Start

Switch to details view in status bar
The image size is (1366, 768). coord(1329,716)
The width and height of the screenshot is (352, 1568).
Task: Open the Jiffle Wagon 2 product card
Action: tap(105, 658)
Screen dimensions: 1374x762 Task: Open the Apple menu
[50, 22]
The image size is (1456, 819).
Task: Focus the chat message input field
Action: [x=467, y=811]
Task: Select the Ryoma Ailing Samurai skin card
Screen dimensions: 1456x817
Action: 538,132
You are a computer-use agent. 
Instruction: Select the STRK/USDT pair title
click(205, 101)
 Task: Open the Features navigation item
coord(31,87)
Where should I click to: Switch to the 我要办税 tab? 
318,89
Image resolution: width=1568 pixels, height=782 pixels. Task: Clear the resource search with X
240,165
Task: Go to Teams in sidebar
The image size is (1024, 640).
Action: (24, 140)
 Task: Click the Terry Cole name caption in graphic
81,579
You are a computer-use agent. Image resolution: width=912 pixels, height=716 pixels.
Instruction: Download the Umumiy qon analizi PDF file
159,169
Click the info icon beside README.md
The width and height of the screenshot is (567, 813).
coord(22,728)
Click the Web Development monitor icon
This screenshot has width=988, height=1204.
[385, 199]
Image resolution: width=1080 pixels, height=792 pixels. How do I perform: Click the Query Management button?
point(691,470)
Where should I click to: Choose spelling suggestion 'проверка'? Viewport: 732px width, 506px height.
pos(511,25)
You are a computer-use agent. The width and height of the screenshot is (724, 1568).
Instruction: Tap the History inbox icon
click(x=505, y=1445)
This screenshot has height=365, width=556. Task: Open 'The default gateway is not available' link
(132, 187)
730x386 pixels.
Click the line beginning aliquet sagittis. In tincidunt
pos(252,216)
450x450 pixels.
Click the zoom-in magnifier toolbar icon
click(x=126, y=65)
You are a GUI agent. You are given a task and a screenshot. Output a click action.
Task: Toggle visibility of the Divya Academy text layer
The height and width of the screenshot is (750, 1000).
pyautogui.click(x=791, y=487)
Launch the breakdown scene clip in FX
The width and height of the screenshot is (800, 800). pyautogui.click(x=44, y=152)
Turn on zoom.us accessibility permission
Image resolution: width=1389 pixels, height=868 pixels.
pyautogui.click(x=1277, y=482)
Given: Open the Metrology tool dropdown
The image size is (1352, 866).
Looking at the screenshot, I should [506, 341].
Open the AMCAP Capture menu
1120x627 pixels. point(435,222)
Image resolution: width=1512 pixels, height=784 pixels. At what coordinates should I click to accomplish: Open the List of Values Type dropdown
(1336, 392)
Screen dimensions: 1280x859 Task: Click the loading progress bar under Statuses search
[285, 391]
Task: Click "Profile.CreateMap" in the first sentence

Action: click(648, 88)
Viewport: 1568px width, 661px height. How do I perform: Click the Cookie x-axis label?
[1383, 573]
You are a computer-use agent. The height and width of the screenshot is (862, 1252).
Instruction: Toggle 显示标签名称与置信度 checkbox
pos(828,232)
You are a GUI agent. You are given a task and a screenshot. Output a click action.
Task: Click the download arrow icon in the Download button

End

## DIRECTIONS
Rewrite the records above with every "Instruction" swapped for "Goal", leaving everything else as it is.

## CORRECT OUTPUT
Switch to details view in status bar
The image size is (1366, 768). coord(1329,716)
The width and height of the screenshot is (352, 1568).
Task: Open the Jiffle Wagon 2 product card
Action: tap(105, 658)
Screen dimensions: 1374x762 Task: Open the Apple menu
[50, 22]
The image size is (1456, 819).
Task: Focus the chat message input field
Action: [x=467, y=811]
Task: Select the Ryoma Ailing Samurai skin card
Screen dimensions: 1456x817
Action: 538,132
You are a computer-use agent. 
Goal: Select the STRK/USDT pair title
click(205, 101)
 Task: Open the Features navigation item
coord(31,87)
Where should I click to: Switch to the 我要办税 tab? 
318,89
Image resolution: width=1568 pixels, height=782 pixels. Task: Clear the resource search with X
240,165
Task: Go to Teams in sidebar
The image size is (1024, 640).
Action: (24, 140)
 Task: Click the Terry Cole name caption in graphic
81,579
You are a computer-use agent. Image resolution: width=912 pixels, height=716 pixels.
Goal: Download the Umumiy qon analizi PDF file
159,169
Click the info icon beside README.md
The width and height of the screenshot is (567, 813).
coord(22,728)
Click the Web Development monitor icon
This screenshot has width=988, height=1204.
[385, 199]
Image resolution: width=1080 pixels, height=792 pixels. How do I perform: Click the Query Management button?
point(691,470)
Where should I click to: Choose spelling suggestion 'проверка'? Viewport: 732px width, 506px height.
pos(511,25)
You are a computer-use agent. The width and height of the screenshot is (724, 1568).
Goal: Tap the History inbox icon
click(x=505, y=1445)
This screenshot has height=365, width=556. Task: Open 'The default gateway is not available' link
(132, 187)
730x386 pixels.
Click the line beginning aliquet sagittis. In tincidunt
pos(252,216)
450x450 pixels.
Click the zoom-in magnifier toolbar icon
click(x=126, y=65)
You are a GUI agent. You are given a task and a screenshot. Output a click action.
Task: Toggle visibility of the Divya Academy text layer
The height and width of the screenshot is (750, 1000).
pyautogui.click(x=791, y=487)
Launch the breakdown scene clip in FX
The width and height of the screenshot is (800, 800). pyautogui.click(x=44, y=152)
Turn on zoom.us accessibility permission
Image resolution: width=1389 pixels, height=868 pixels.
pyautogui.click(x=1277, y=482)
Given: Open the Metrology tool dropdown
The image size is (1352, 866).
Looking at the screenshot, I should [506, 341].
Open the AMCAP Capture menu
1120x627 pixels. point(435,222)
Image resolution: width=1512 pixels, height=784 pixels. At what coordinates should I click to accomplish: Open the List of Values Type dropdown
(1336, 392)
Screen dimensions: 1280x859 Task: Click the loading progress bar under Statuses search
[285, 391]
Task: Click "Profile.CreateMap" in the first sentence

Action: click(648, 88)
Viewport: 1568px width, 661px height. How do I perform: Click the Cookie x-axis label?
[1383, 573]
You are a computer-use agent. The height and width of the screenshot is (862, 1252).
Goal: Toggle 显示标签名称与置信度 checkbox
pos(828,232)
You are a GUI agent. You are given a task and a screenshot. Output a click action.
Task: Click the download arrow icon in the Download button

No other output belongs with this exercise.